Wednesday, January 16, 2008

Housing Problem Putting Pressure On Rents In Big Run-Up Markets

More fallout from the debt crisis. BTW, its NOT a credit crisis, though people are having trouble getting mortgages because they have too much debt. We're actually back to the way things used to be before all the subprime loan vehicles were created to give credit to people with existing debt problems.

Anyway, this isn't a surprise but analysts are now saying that the housing problem has created -- are you ready -- a rent problem! I have already written on this extensively, but now its official, according to CNN Money.

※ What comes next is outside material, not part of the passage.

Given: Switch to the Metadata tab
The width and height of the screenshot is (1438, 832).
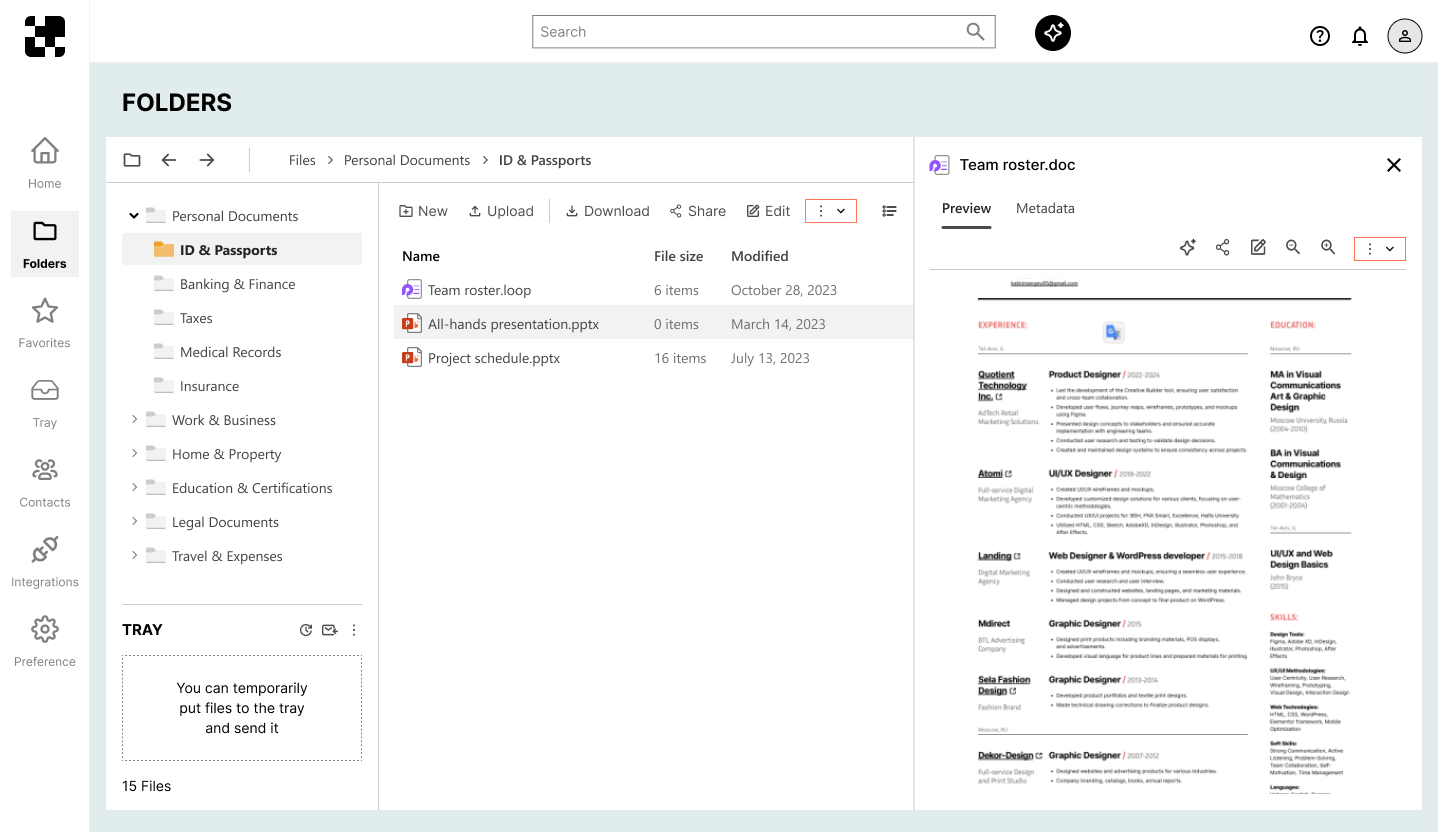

What happens is that as people, often who either bought a house to flip (don't get me started) in hopes of a short-term big gain, or bought a new home and have their old for sale, cannot get that house they desperately need sold. So they rent it.

Which is exponentially increasing the inventory of available homes for rent.

Which puts pressure on rents.

See the vicious cycle? Read the CNN story here. Fortunately, this is only being felt worst in those market that have been hit hardest by the debt/credit/housing problem. That is, those markets that saw huge, fast run-ups in home prices as speculators took over the market. Atlanta and Houston rents are dropping the most, the report says. But resort areas like Lee County (Ft Myers) in Florida have a similar problem. In fact, according to a mind-boggling New York Times story, one out of every four homes in Lee County is vacant. That is an incredible number. And if you are a house renter there, you can pretty much name your own price, for some owners are in such rough shape that they will gladly negotiate on rent.

Much of Ohio is far stronger economically in that regard and has not seen the steep declines in values, nor the intense pressure on rents. In fact through much of Central Ohio, rents seem to have stabilized. But other parts of the nation are not faring so well.

For investors who understand the value of holding real estate for 5-10-years, the next two years are going to represent a boom time to pick up nice single family homes in strong neighborhoods at a discount. The market will come back, they will appreciate in value, and all the while the rents will pay the note.